Quote the records word for word, from their first line down through the line that contains "The width and".

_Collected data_
:::::

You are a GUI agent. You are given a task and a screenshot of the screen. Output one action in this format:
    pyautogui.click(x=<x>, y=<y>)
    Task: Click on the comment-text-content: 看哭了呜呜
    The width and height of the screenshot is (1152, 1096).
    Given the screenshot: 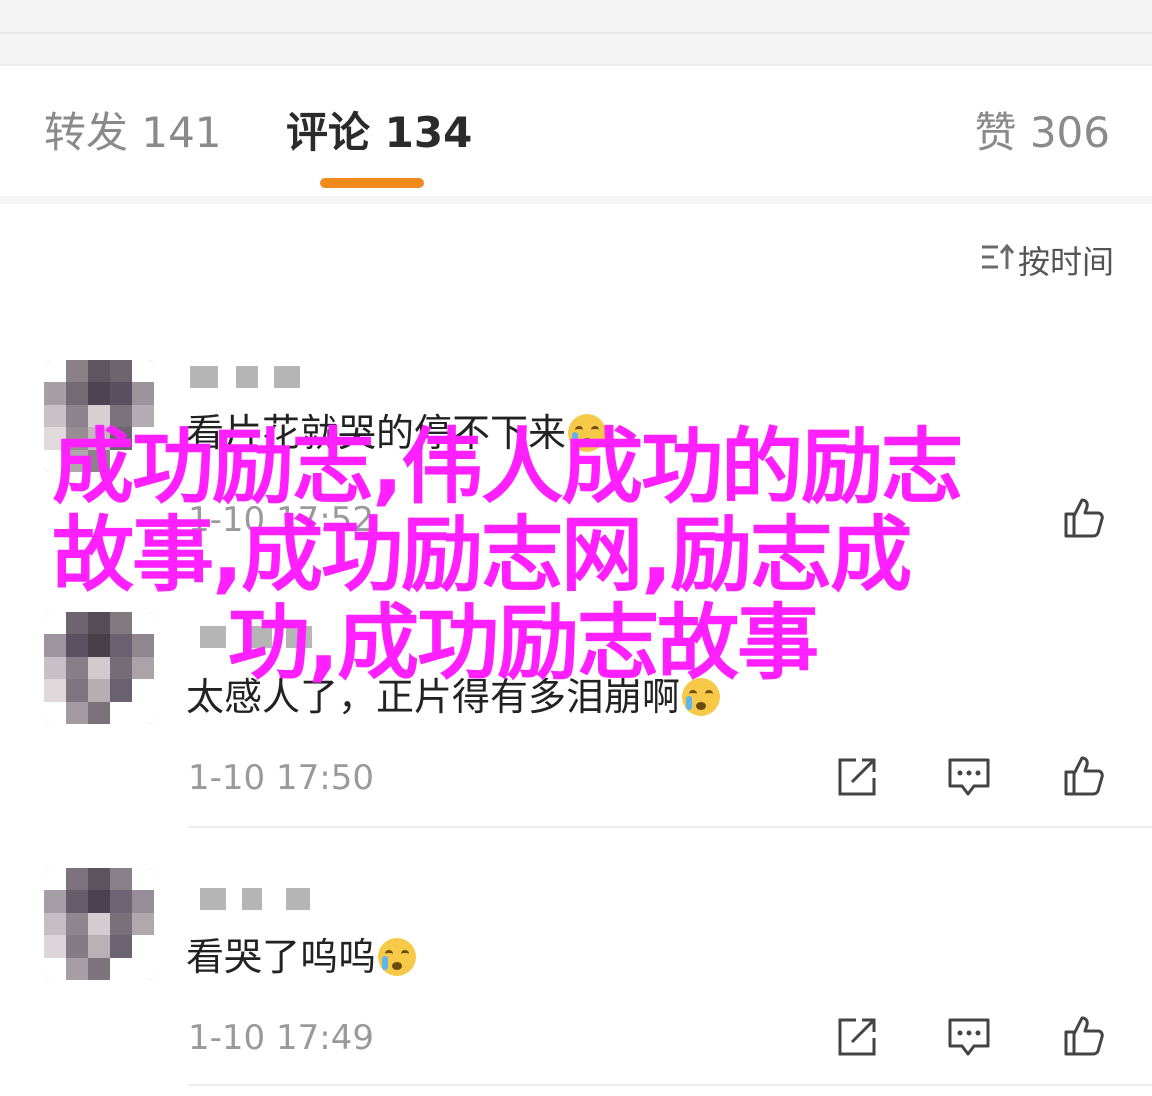 What is the action you would take?
    pyautogui.click(x=282, y=957)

:::::

_RESULT OF THE EXERCISE_
You are a GUI agent. You are given a task and a screenshot of the screen. Output one action in this format:
    pyautogui.click(x=<x>, y=<y>)
    Task: Click on the comment-text-content: 看哭了呜呜
    The width and height of the screenshot is (1152, 1096).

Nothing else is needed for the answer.